» Questions
(a) According to the blog post about Origami Harvest, which rapper did Akinmusire bring onto the album?
(b) From the blog post about Origami Harvest, return verbatim the part that opens with the words containing "Now that, my" and closes with "Pimp A Butterfly.".

Sunday, December 9, 2018

8. Ambrose Akinmusire - Origami Harvest

Oh the pleasures of discovering new shit. You don't know what you've been missing before you try it. And there's too much weird new shit out there to try all of it. Which is why I've fallen so completely for the world of that Albumaday blog. The Brightly Off-Coloured Discophile (as he fashions himself) presents some weird-ass record that I would never ever think of putting on myself, or whose existence my imagination simply would not have been able to conjure up. And then he sends the albums on a space rocket of profanity-laden praise, he verbally wallops you over the head with a sledgehammer until you simply have no choice than to go put on this shit, if only to prove him wrong. It's my new favorite form of prose, and for the sake of family-friendliness I'll try to keep it to a minimum on this blog, but I can't guarantee some of that beautiful filth isn't bleeding through.

Anyway, he's introduced me to a metric fuckton of amazing jazz this year. Some of the albums are like the jazz you think you know, just better. But some of them are unlike anything I've heard before, unlike anything my imagination could have conjured up - and better than both. One of these is jazz trumpeter Ambrose Akinmusire's glorious clusterfuck Origami Harvest.

Now that, my friends, is what I call an album cover. It reminds me of both
(1) the best street-art I saw in San Fransisco, and (2) the cover of To Pimp A Butterfly.

Actually, calling this a clusterfuck is a completely undeserved insult. I was referring to the fact that bandmaster Akinmusire has, alongside your to-be-expected jazz line-up of piano, drums and saxophone, invited to the party not only a classical string quartet, but also rapper Kool A.D. So it's an unlikely meeting of worlds, but there's no trace of indecent behavior here. Rather, each player in this symbiosis makes space for the others, patiently, attentively listening, restraining, adding only where needed. For all its diversity in genre and sounds, the overall theme for me is minimalism. The result is wonderfully soothing, calming and beautiful. B, E, A, utiful. "Americana / the garden waits for you to match her wilderness", with its almost Steve Reich-y string and piano ostinati, its gentle spoken word balsam, its amazing theremin-or-whatever midsection, and its extremely tasteful drumming and trumpet flourishes, is one of my favorite pieces of music in like, god knows how long. Putting this shit on after a long day of work soothes me to the very core of my soul.

» Extracted records
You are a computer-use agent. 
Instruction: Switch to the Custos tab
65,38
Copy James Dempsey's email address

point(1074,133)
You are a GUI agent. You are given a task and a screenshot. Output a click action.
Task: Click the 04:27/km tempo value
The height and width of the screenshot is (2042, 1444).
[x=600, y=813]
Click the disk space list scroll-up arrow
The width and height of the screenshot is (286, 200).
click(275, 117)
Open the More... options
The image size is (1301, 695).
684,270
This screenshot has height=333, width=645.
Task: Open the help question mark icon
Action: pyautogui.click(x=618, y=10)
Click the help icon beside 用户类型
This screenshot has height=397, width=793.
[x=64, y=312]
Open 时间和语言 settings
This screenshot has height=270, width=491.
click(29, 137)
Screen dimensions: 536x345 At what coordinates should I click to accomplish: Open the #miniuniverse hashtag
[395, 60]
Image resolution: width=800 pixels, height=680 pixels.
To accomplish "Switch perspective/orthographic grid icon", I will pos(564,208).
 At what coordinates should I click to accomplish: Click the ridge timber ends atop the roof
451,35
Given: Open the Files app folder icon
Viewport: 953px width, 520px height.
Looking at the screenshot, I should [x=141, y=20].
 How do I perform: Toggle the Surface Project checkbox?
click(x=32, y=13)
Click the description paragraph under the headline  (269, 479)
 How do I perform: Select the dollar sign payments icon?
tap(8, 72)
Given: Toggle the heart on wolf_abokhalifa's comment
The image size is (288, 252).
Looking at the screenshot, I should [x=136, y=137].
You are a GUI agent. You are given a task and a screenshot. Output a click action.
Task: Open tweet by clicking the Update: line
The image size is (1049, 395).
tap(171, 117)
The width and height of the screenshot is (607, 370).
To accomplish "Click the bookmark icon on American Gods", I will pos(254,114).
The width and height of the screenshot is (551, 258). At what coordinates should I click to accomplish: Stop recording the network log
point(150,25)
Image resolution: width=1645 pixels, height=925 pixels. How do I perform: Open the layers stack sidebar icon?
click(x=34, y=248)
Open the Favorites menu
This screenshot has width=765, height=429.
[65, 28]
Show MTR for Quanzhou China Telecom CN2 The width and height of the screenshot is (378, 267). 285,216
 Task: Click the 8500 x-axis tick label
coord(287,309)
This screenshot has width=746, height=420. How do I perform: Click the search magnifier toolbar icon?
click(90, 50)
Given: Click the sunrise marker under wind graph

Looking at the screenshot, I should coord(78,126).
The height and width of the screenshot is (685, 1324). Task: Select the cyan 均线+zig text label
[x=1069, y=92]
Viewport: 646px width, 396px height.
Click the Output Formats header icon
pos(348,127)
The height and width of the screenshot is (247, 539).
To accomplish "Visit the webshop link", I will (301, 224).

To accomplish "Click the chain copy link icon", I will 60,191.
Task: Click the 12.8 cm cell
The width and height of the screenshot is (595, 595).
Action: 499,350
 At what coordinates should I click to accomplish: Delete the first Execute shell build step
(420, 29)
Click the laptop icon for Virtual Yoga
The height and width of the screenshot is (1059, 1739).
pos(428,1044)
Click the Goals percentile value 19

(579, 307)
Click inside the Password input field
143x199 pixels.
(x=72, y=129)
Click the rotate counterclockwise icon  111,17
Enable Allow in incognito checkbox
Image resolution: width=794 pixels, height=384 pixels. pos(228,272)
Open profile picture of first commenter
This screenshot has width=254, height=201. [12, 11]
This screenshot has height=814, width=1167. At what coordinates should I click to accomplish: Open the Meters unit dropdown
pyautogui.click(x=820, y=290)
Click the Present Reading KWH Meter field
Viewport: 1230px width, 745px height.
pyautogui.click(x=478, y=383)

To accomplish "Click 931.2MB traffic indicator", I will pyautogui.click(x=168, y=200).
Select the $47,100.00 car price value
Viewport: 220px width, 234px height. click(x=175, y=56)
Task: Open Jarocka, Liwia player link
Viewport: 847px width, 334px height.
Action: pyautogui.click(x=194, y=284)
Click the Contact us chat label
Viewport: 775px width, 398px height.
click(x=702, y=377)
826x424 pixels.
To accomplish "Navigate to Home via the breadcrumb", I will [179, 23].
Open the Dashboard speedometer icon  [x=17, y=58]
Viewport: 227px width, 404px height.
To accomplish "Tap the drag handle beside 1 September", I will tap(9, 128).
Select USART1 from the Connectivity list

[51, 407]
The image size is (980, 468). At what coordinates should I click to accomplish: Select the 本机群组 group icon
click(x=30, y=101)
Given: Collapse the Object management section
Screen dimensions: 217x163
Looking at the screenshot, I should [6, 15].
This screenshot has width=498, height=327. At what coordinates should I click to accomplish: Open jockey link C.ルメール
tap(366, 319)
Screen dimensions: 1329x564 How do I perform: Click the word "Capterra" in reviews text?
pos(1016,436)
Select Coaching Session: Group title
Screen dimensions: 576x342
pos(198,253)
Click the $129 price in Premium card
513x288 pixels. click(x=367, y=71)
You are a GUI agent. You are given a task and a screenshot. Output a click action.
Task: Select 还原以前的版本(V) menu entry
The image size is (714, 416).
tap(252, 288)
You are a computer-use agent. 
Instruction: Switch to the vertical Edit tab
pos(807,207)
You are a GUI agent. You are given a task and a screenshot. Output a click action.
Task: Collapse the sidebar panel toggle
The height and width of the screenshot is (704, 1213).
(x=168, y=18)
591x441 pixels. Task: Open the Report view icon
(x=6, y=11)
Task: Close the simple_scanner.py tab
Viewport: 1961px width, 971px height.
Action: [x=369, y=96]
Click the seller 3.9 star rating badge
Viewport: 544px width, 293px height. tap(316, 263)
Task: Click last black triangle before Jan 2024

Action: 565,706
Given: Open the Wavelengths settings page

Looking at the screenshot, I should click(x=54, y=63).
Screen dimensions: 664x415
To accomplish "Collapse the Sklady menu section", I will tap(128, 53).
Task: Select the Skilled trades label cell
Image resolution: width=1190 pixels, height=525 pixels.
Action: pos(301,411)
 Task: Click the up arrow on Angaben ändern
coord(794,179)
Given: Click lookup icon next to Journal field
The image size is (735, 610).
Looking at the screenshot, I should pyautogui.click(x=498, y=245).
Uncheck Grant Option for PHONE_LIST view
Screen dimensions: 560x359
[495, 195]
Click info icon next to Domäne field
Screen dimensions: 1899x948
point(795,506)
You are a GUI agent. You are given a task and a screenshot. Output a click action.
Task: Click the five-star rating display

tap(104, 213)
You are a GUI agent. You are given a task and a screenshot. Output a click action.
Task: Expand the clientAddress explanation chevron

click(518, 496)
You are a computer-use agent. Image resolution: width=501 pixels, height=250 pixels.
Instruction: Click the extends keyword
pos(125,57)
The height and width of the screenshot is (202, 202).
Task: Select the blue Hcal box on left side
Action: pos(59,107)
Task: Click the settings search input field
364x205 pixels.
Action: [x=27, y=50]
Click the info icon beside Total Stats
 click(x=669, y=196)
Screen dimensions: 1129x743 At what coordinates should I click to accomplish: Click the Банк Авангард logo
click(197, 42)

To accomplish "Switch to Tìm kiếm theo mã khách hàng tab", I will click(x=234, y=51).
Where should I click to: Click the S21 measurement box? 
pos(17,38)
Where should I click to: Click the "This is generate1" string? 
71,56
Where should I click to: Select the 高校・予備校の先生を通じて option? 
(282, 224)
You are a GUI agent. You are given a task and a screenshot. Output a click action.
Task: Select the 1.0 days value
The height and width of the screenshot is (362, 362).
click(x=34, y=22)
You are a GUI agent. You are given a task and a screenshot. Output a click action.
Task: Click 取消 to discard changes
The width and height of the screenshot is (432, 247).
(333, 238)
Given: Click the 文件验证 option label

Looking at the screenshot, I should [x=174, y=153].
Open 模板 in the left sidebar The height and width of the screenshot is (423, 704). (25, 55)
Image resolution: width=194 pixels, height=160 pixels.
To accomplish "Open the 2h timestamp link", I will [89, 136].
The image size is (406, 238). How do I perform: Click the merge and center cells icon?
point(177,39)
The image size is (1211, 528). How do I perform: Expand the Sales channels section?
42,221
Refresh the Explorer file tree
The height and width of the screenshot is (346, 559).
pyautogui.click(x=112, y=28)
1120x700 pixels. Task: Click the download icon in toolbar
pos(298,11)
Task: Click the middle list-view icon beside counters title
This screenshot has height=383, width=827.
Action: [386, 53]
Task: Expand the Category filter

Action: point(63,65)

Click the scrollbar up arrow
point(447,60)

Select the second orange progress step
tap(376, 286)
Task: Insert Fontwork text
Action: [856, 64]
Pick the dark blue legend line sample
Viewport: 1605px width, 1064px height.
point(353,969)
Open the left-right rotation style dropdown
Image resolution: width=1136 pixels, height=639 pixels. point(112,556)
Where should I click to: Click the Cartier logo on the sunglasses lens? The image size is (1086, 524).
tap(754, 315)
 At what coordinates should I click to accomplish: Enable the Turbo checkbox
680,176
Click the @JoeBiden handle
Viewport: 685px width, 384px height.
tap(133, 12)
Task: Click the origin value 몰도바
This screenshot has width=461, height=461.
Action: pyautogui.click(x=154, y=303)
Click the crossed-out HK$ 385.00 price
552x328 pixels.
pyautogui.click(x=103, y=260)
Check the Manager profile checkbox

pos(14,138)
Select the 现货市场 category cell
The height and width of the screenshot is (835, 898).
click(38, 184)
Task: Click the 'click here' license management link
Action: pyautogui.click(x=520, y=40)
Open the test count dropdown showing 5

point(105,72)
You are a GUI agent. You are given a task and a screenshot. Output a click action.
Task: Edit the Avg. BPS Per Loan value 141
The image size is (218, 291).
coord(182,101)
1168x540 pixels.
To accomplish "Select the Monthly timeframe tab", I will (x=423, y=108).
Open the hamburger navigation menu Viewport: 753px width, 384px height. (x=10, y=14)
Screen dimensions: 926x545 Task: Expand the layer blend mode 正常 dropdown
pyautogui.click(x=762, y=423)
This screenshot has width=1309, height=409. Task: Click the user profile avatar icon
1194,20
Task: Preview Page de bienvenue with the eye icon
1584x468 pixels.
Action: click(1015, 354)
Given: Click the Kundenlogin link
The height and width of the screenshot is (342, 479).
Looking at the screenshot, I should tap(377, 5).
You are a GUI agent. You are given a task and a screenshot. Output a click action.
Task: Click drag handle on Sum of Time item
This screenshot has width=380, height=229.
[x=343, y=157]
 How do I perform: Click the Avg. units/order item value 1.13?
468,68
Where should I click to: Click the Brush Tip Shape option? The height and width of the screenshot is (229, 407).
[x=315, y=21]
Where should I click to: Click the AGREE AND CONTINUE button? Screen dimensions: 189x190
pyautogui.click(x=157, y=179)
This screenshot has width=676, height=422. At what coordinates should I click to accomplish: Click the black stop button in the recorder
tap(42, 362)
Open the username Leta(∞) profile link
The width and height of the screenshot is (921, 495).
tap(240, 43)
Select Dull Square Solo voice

» Solutions
(a) Kool A.D.

(b)
Now that, my friends, is what I call an album cover. It reminds me of both
(1) the best street-art I saw in San Fransisco, and (2) the cover of To Pimp A Butterfly.